═══ SUPPLIED TEXT

Newly forming bone graft: a novel surgical approach to the treatment of denuded roots.

UNLABELLED: Many techniques have been proposed for root coverage. However, none of them presents predictable results in deep and wide recessions.
OBJECTIVES: The aim of this case series report is to describe an alternative technique for root coverage at sites showing deep recessions and attachment loss >4 mm at buccal sites.
MATERIAL AND METHODS: Four patients presenting deep recession defects at buccal sites (>4 mm) were treated by the newly forming bone graft technique, which consists in the creation of an alveolar socket at edentulous ridge and transferring of granulation tissue present in this socket to the recession defect after 21 days. Clinical periodontal parameters, including recession depth (RD), probing depth (PD), clinical attachment level (CAL), bleeding on probing (BOP), plaque index (PI) and keratinized gingiva width (KGW) were evaluated by a single examiner immediately before surgery and at 1, 3, 6 and 9 months postoperatively.
RESULTS: All cases showed reduction in RD and PD, along with CAL gain, although no increase in KGW could be observed. These findings suggest that the technique could favor periodontal regeneration along with root coverage, especially in areas showing deep recessions and attachment loss.

INTRODUCTION

Coverage of denuded roots has been a main concern for both professionals and patients. Many surgical techniques have been proposed to cover denuded roots, showing varying rates of success depending on factors related to the surgical technique and anatomical features of the lesions[13,14,17,26]. A greater reduction in recession depth and width as well as a greater increase in the width of keratinized gingiva are obtained by subepithelial connective tissue graft (SCTG) associated to coronally positioned flap[5,13,19]. However, the success of such technique is limited in wide recession defects presenting interproximal bone and soft tissue loss[17].

To overcome these problems, the use of barrier membranes positioned over exposed root surface (GTR) warranting a space for regeneration to occur along with root coverage has been suggested[7,20,23,26,27]. This technique resulted in gain of attachment level, reduction of probing depth, bleeding on probing and recession depth[19,23,26] in single, large, deep, localized marginal tissue recessions showing ≥5 mm of depth[27], in the presence of hypersensitivity[7], cervical caries lesions or restorations[23,28]. Histological studies demonstrated that wound healing proceeded with the formation of new cementum, periodontal ligament and alveolar bone coronal to the pre-existent level, suggesting that root coverage was accomplished by regeneration of periodontal tissues[7,20]. In turn, it is contra-indicated for the treatment of multiple and shallow recessions[18,30] or in areas of thin gingival tissue[11].

To further improve these results, the use of allogenic bone grafts associated to GTR for root coverage was proposed[8,12,24,25] to support the membrane and to act as an osteoinductive/osteoconductive biomaterial, resulting in improved reduction of recession and probing depth and gain of attachment level compared to the use of barrier membranes alone[8,12], as well as a slightly smaller - but not significant - reduction in recession depth compared with subepithelial connective tissue graft[24].

══════
═══ RECORDS

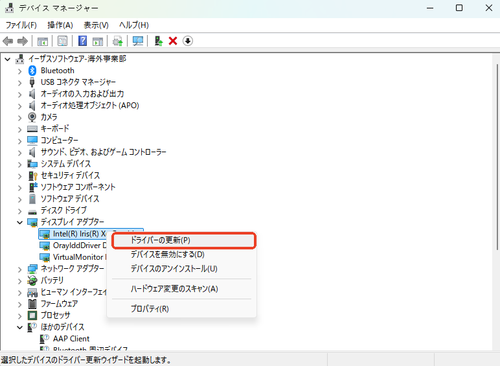Click the Forward arrow in the toolbar
Viewport: 500px width, 366px height.
(22, 41)
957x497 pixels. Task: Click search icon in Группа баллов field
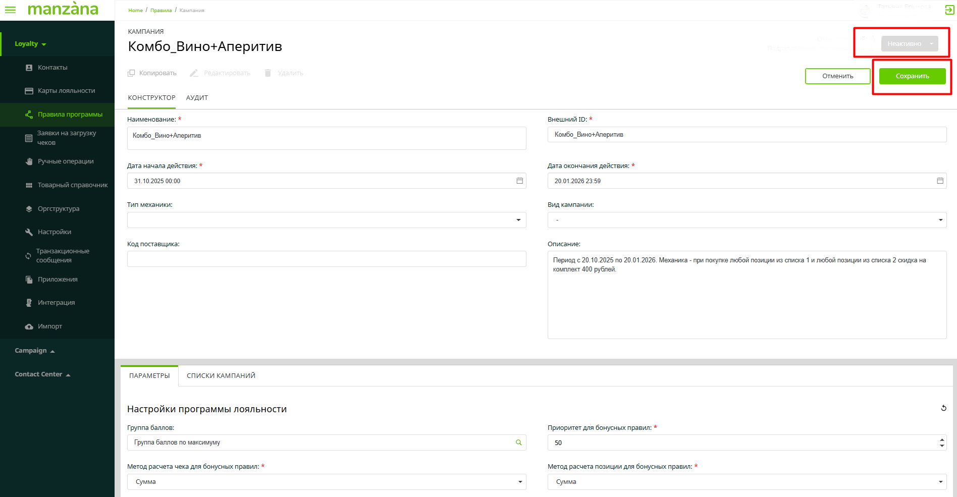(518, 443)
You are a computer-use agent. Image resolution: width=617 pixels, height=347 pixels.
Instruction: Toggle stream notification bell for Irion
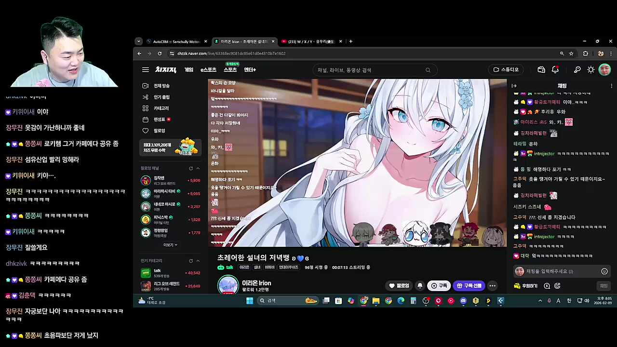[x=420, y=286]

══════

> _REQUIRED WORK_
For each statement, say yes or no depending on whether the root coverage article agrees with it, and quote the words that decide it: (a) Four patients were treated with the newly forming bone graft technique. (b) An increase in keratinized gingiva width was observed. (c) Barrier membranes are suited to treating multiple and shallow recessions. Rely only on the root coverage article, not on the lines.

> _RESPONSE FOR THIS EXERCISE_
(a) Yes: "Four patients presenting deep recession defects at buccal sites (>4 mm) were treated by the newly forming bone graft technique"
(b) No: "although no increase in KGW could be observed"
(c) No: "it is contra-indicated for the treatment of multiple and shallow recessions"